Я стал думать: может быть, как-нибудь отчистить можно? А в это время как раз бородатый крикнул: «А ну, Гришка, сюда, живо!» Матрос подбежал помогать, а меня оттолкнул; я так и сел на палубу, карманом за что-то зацепился и порвал. И из ведерка тоже попало. Теперь совсем конец. Посмотрел: старик спокойно рыбу ловит, — стоял бы я там, ничего б и не было.
А они на судне очень торопились, работали, ругались и на меня не глядели. Я и думать боялся, как теперь домой идти, и стал им помогать изо всех сил: «Буду их держаться»— и уж ничего не жалел. Скоро весь перемазался.
Этот, с бородой, был хозяин; Опанас его зовут.
Я все Опанасу помогал: то держал, то приносил, и все делал со всех ног, кубарем. Скоро пришел третий, совсем молодой, с мешком, принес харчи. Стали паруса готовить, а у меня сердце екнуло: выбросят на берег, и мне теперь некуда идти. И я стал, как сумасшедший.
А они уже все приготовили, и я жду, сейчас скажут: «А ну, ступай!» И боюсь глядеть на них. Вдруг Опанас говорит: «Ну, мы снимаемся, иди на берег». У меня ноги сразу заслабли. Что ж теперь будет? Пропал я. Сам не знаю, как это снял фуражку, подбежал к нему. «Дядя Опанас, — говорю, — дядя Опанас, я с вами пойду, мне некуда идти, я все буду делать». А он: «Потом отвечай за тебя». А я скорей стал говорить: «Ни отца у меня, ни матери, куда мне идти?»
Божусь, что никого у меня, все вру: папа у меня — почтальон. А Опанас стоит, какую-то снасть держит и глядит не на меня, а что Григорий делает. Сердито так.
Как гаркнет: «Отдавай кормовые!» Я слыхал, как сходню убирают, а сам все лопочу: «Я все буду делать, в воду полезу, куда хотите, посылайте». А Опанас как будто не слышит. Потом все стали якорь подымать машиной: как будто воду качают на носу этой самой машиной — брашпилем.
Я старался изо всех сил и ни о чем не думал, только чтоб скорей отойти, только чтоб не выкинули.

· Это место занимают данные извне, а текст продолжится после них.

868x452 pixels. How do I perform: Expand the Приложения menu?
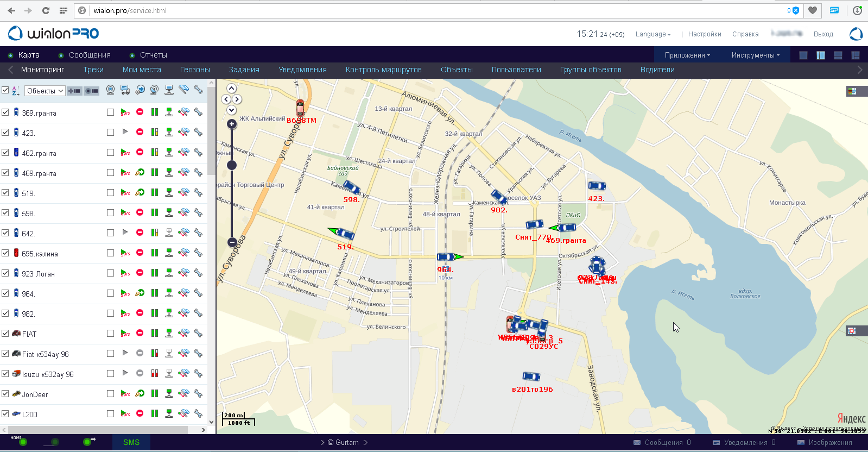[x=687, y=55]
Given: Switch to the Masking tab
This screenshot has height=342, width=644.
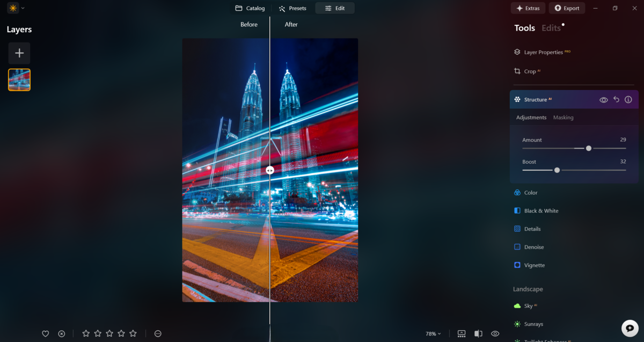Looking at the screenshot, I should pos(563,117).
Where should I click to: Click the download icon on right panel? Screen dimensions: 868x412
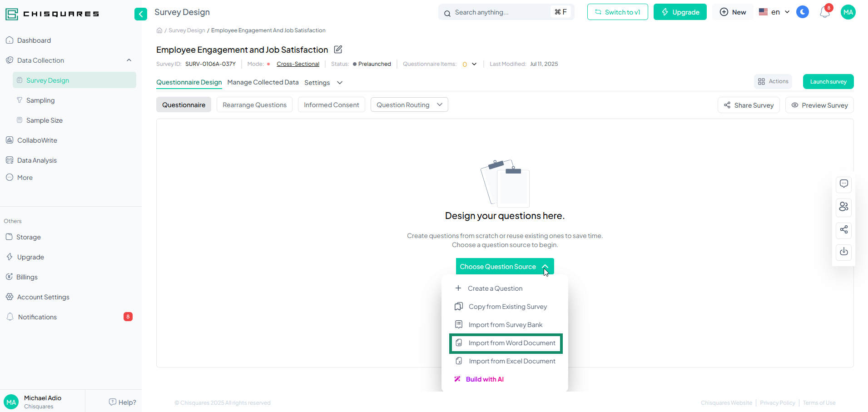[x=843, y=252]
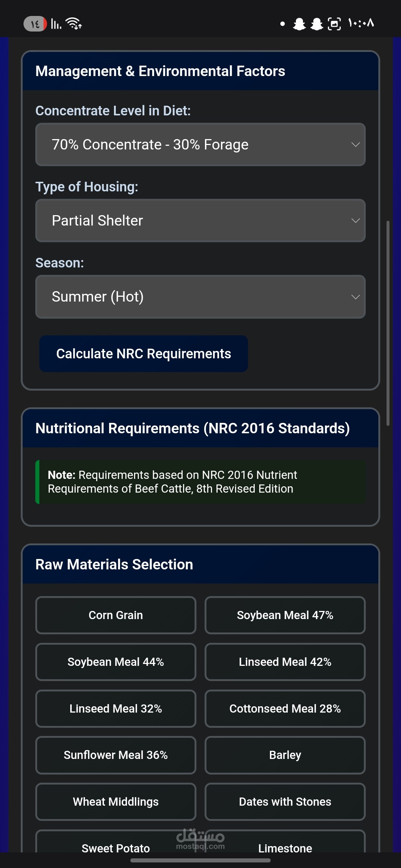Tap the battery indicator in status bar
Image resolution: width=401 pixels, height=868 pixels.
(x=35, y=24)
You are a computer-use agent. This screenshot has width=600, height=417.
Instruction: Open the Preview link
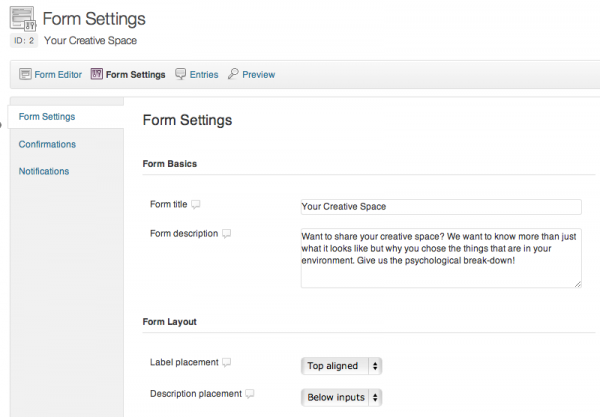259,75
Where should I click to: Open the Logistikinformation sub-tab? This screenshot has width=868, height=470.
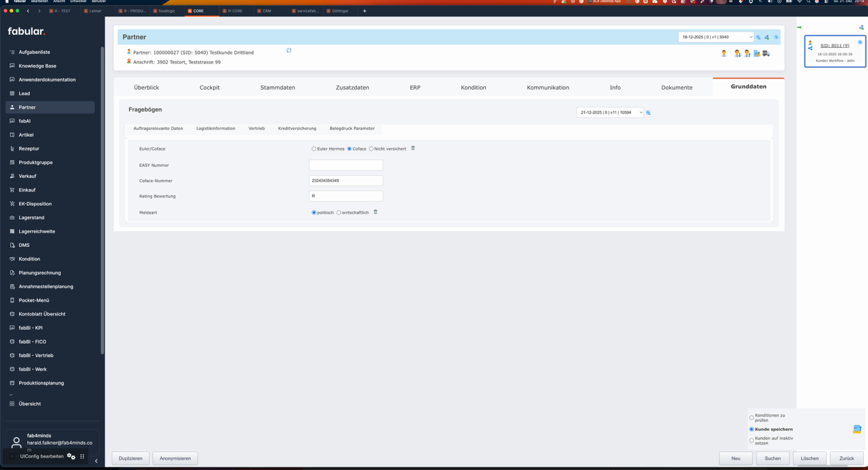(215, 129)
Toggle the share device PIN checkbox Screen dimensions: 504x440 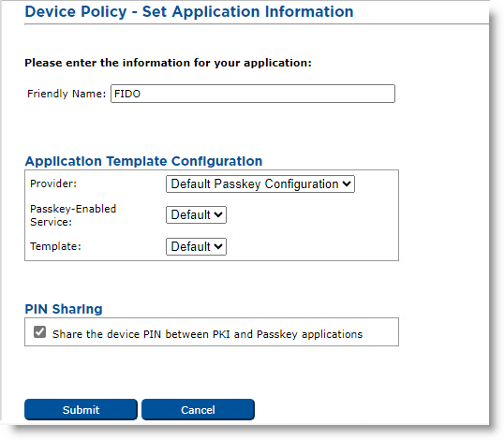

Потом ставить стали паруса, я все вертелся и на берег не глядел, а когда глянул — мы уже идем, плавно, незаметно, и до берега далеко — не доплыть, особенно если в одежде.
У меня мутно внутри стало, даже затошнило, как вспомнил, что я сделал. А Григорий подходит и так по-хорошему говорит: «А ты теперь поди в камбуз, борщ вари; там и дрова». И дал мне спички.
Мне стыдно было спросить, что это — камбуз.
Я вижу: у борта стоит будочка, а из нее труба вроде самоварной. Я вошел, там плитка маленькая. Нашел дрова и стал разводить огонь. Раздуваю, а сам думаю: что же это я делаю? А уж знаю, что все кончено. И стало страшно.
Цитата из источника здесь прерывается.